Não havia sinais de lassidão ligamentar ou compressão do nervo por todo o pé e tornozelo.

Tratamento

  • Durante a avaliação inicial e a segunda visita, o tratamento foi direcionado para educar a paciente sobre o processo da sua doença.
  • Com base na avaliação clínica e no aumento da dor, foram aplicadas palmilhas no retopé e antepé do lado medial e lateral entre 3 e 6mm para descarga do tendão.
  • Além disso, foi feita mobilização articular talocrural de anterior para posterior até 75% da resistência (grau 4) como descrito por Maitland.
  • Foram aplicados alongamentos dos gémeos com o joelho estendido e dobrado, mantidos por 30-60segundos, 20 min/dia, 5x semana.
  • O reforço peronial foi realizado com theraband em 3x 15 repetições, 3x semana, em dias não consecutivos.



3ª Consulta
  • Um mês depois da avaliação inicial, ambos os resultados subjetivos e objetivos pioraram.
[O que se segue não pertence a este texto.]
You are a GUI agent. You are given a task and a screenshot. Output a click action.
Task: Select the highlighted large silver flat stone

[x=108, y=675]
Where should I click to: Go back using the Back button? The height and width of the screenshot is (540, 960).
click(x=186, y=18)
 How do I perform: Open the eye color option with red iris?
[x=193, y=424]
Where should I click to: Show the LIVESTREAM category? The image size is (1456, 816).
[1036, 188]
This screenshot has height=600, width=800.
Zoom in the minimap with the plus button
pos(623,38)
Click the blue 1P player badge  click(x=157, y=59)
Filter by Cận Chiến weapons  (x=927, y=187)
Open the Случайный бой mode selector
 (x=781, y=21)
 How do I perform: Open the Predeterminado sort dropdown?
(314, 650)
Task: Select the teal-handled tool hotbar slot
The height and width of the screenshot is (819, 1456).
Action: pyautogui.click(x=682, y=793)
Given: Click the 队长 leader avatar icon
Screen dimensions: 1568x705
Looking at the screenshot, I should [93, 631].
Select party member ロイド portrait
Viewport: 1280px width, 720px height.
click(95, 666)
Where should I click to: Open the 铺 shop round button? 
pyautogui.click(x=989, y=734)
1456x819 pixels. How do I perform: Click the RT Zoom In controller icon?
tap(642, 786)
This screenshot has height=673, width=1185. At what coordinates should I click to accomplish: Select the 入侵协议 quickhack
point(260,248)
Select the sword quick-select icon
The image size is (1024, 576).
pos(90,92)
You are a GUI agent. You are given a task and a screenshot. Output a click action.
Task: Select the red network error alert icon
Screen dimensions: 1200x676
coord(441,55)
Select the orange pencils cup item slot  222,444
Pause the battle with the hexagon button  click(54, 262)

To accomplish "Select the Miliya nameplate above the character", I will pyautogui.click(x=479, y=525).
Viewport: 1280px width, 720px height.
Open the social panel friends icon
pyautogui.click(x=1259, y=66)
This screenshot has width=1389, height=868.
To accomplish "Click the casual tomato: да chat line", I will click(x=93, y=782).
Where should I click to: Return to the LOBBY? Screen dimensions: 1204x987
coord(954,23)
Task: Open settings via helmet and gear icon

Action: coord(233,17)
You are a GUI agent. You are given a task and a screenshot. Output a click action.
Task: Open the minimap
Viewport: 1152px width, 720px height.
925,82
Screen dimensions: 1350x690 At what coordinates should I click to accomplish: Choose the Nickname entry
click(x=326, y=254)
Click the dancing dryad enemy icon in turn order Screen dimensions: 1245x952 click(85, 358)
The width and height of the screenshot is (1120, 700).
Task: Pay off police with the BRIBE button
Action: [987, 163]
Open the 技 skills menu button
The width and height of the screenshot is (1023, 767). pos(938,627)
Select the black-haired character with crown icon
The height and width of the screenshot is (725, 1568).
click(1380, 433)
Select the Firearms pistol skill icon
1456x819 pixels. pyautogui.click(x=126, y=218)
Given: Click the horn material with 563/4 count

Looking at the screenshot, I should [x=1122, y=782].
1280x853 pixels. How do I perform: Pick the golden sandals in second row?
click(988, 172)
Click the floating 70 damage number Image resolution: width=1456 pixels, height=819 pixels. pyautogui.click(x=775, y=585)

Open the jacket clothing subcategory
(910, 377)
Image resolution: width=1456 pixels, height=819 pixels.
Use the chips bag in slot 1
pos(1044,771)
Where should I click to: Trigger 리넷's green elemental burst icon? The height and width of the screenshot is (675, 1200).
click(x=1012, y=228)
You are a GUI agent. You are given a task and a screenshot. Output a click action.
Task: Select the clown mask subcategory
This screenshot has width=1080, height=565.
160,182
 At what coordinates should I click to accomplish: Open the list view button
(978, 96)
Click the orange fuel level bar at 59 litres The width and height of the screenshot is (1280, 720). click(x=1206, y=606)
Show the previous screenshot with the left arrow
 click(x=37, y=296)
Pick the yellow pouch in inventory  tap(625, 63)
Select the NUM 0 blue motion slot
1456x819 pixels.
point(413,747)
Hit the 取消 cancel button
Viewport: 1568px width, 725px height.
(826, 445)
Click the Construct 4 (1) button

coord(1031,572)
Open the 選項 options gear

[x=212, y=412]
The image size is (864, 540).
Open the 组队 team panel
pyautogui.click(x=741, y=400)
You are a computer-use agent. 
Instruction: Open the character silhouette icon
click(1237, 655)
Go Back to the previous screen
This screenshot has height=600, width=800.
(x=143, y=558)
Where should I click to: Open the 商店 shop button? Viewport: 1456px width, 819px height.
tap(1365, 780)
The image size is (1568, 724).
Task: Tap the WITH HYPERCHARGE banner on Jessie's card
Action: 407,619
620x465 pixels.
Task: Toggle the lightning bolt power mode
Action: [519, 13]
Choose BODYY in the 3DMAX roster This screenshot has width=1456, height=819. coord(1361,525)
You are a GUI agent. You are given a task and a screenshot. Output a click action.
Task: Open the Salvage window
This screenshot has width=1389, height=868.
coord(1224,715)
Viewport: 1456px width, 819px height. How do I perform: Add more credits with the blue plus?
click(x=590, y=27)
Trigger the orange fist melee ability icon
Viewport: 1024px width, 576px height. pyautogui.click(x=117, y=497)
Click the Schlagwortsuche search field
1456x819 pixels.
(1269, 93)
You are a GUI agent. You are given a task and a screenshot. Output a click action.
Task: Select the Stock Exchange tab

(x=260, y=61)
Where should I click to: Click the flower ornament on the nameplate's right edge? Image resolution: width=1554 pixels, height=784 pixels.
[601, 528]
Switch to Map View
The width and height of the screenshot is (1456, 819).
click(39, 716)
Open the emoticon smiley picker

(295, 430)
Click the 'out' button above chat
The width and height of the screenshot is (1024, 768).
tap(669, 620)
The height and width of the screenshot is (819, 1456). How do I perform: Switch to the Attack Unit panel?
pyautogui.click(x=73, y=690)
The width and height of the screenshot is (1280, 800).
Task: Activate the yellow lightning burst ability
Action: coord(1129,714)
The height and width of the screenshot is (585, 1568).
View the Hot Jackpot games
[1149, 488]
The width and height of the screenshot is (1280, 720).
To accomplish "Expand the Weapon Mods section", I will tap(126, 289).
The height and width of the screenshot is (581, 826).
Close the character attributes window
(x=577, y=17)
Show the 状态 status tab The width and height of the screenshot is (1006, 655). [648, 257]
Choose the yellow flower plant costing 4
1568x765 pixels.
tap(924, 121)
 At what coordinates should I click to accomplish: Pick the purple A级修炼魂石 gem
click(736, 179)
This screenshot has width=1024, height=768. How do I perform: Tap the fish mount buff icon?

A paciente atribuiu a um horário de trabalho ocupado.
  • Não estava a usar as palmilhas porque eram desconfortáveis.
  • Mediante isto, decidiu-se abandonar a palmilha e tentar uma técnica manual diferente:
  • Um deslizamento lateral do calcâneo até 50% da resistência (grau 3), como descrito por Maitland, foi realizado por 10 repetições. Imediatamente depois, a paciente realizou dez elevações unilaterais do calcanhar esquerdo livre de dor.
  • No final do tratamento a paciente conseguia deambular mais de 100 metros sem dor e o reforço peronial progrediu com o aumento da resistência.


Da 4ª à 7ª Consulta
  • Duas semanas após a terceira visita, a paciente estava a caminhar 30 min 3-4 vezes por semana, com dor, não superior a 3/10 e não teve dificuldade em avançar lanços de escadas.
  • É agora capaz de realizar 17 elevações unilaterais do calcanhar esquerdo antes da sua dor inicial aumentar. Não houve um aumento na dor com a marcha.
  • Foi realizado o desvio lateral do calcâneo como descrito acima, sem qualquer alteração na dor ou a capacidade de realizar elevações unilaterais.
  • A intervenção durante os tratamentos 4 a 7 teve como objetivo a progressão de resistência de fortalecimento peronial e mobilidade talocrural, como descrito acima.


Consulta 8
  • O último tratamento foi 3,5 meses após a avaliação inicial. O paciente relatou dor 0/10 e voltou à sua rotina de exercícios anteriores, sem problemas. Todas as medidas subjetivas e objetivas demonstraram melhoria.


Conclusões

  1. Nesta paciente com tendinopatia peroneal foram observadas melhorias significativas na função e dor depois de 8 consultas de avaliação e tratamento em fisioterapia. 
  2. Sendo interessante notar que as alterações não foram observadas até ter sido realizado um desvio lateral do calcâneo. O desvio lateral melhorou os sintomas e função, apesar do fato de não haverem restrições articulares específicas na articulação subtalar. Pensa-se que as mobilizações articulares alteram a dor através de mecanismos biomecânicos, químicos, medulares, e supra-medulares. Não é claro qual dos mecanismos acima mencionados, se houver, são mais influentes no presente caso. No entanto, de forma análoga, está descrito na literatura que um deslizamento lateral no cotovelo resulta numa rápida redução na dor, preensão livre de dor e melhoria da função em casos de epicondilalgia lateral do cotovelo.
  3. Os resultados deste estudo de caso devem ser interpretados com cautela, outras razões para a melhoria devem ser consideradas. Esta paciente também recebeu exercícios de fortalecimento peronial, juntamente com alongamentos.
  4. Apesar de não ser clara a preponderância de cada um dos tratamentos na melhoria da condição clínica da paciente os autores neste caso consideram uma combinação de intervenção com terapia manual e exercício terapêutico essencial para o tratamento desta paciente.




Hensley CP, Kavchak AJ. Novel use of a manual therapy technique and management of a patient with peroneal tendinopathy: a case report. Man Ther. 2012 Feb;17(1):84-8.